Choosing the right resampling method for Sentinel-2
Use Resampling.nearest for Sentinel-2 QA masks and the Scene Classification Layer, and Resampling.bilinear (or Resampling.cubic) for continuous reflectance bands. The minimal snippet:
import rasterio
from rasterio.enums import Resampling
# Reflectance band: 20 m → 10 m
with rasterio.open("S2_B05_20m.tif") as src:
data = src.read(
1,
out_shape=(src.height * 2, src.width * 2),
resampling=Resampling.bilinear,
)
# QA / SCL mask: nearest neighbor preserves integer class codes
with rasterio.open("S2_SCL_20m.tif") as src:
scl = src.read(
1,
out_shape=(src.height * 2, src.width * 2),
resampling=Resampling.nearest,
)
Why this choice arises in Sentinel-2 workflows
Sentinel-2’s MultiSpectral Instrument delivers 13 bands at three native resolutions: 10 m (B2, B3, B4, B8), 20 m (B5–B8A, B11, B12), and 60 m (B1, B9, B10). Almost every pixel-wise operation — index calculation, classification, or time-series stacking — requires aligning these to a single common grid. The resampling algorithm you choose controls radiometric fidelity, mask integrity, and whether downstream models see physically meaningful values.

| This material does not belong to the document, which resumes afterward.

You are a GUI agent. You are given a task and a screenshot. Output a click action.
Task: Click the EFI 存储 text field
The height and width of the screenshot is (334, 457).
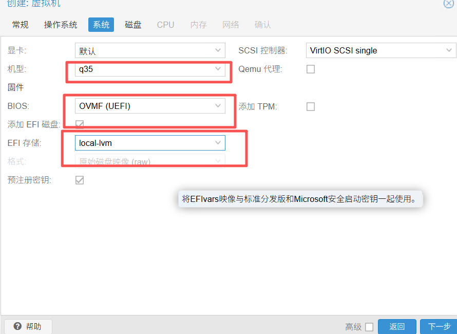pos(143,143)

This page is part of the Advanced Resampling & Upscaling Techniques workflow, which sits inside the broader Satellite Processing Workflows & Index Pipelines.
Environment & setup
| Package | Minimum version | Role |
|---|---|---|
rasterio |
1.3 | Band I/O, Resampling enum, in-memory warp |
numpy |
1.24 | Array operations, histogram comparison |
scipy |
1.11 | KS-test for histogram validation (optional) |
Install with:
pip install "rasterio>=1.3" "numpy>=1.24" "scipy>=1.11"
Algorithm reference
Before writing code it helps to understand what each kernel actually computes, because the error modes differ:
-
Resampling.nearest— assigns the closest input pixel’s value without any arithmetic. No fractional outputs are ever produced. Mandatory for the Sentinel-2 Scene Classification Layer (SCL), cloud probability masks, and any integer-coded label layer. Applying bilinear or cubic to these layers generates in-between floats (e.g. 3.7 between cloud class 3 and shadow class 4) that breaknp.unique()checks andastype(np.uint8)conversions. -
Resampling.bilinear— weighted average of the four nearest pixels. Fast, memory-efficient, and the practical default for upscaling 20 m reflectance bands to 10 m. Introduces slight smoothing that suppresses high-frequency sensor noise but can soften abrupt field boundaries. Almost always preferable to cubic when working with cloud and shadow masking pipelines where edge integrity matters only after masking. -
Resampling.cubic— cubic convolution across a 4 × 4 pixel neighbourhood. Sharper edges than bilinear; best for visual composites and precision index derivation. Prone to overshoot (ringing) near high-contrast transitions such as water-land or urban-rural edges. Clamp outputs to[0, 10000]before writing to prevent negative reflectance or values beyond the sensor’s DN range. -
Resampling.average— arithmetic mean of all source pixels that fall inside the target cell. Required when downscaling 10 m data to 25 m, 100 m, or 500 m. Preserves energy conservation. Use for feeding regional models that ingest coarser spatial data. -
Resampling.mode— most frequent integer value in the target cell. The only correct choice for categorical downscaling; prevents artificial class generation thataveragewould produce.
Complete working example
The function below aligns an entire Sentinel-2 L2A scene to a uniform 10 m grid, applying the correct algorithm per layer type. It writes two outputs: a reflectance GeoTIFF stack and a co-registered SCL mask.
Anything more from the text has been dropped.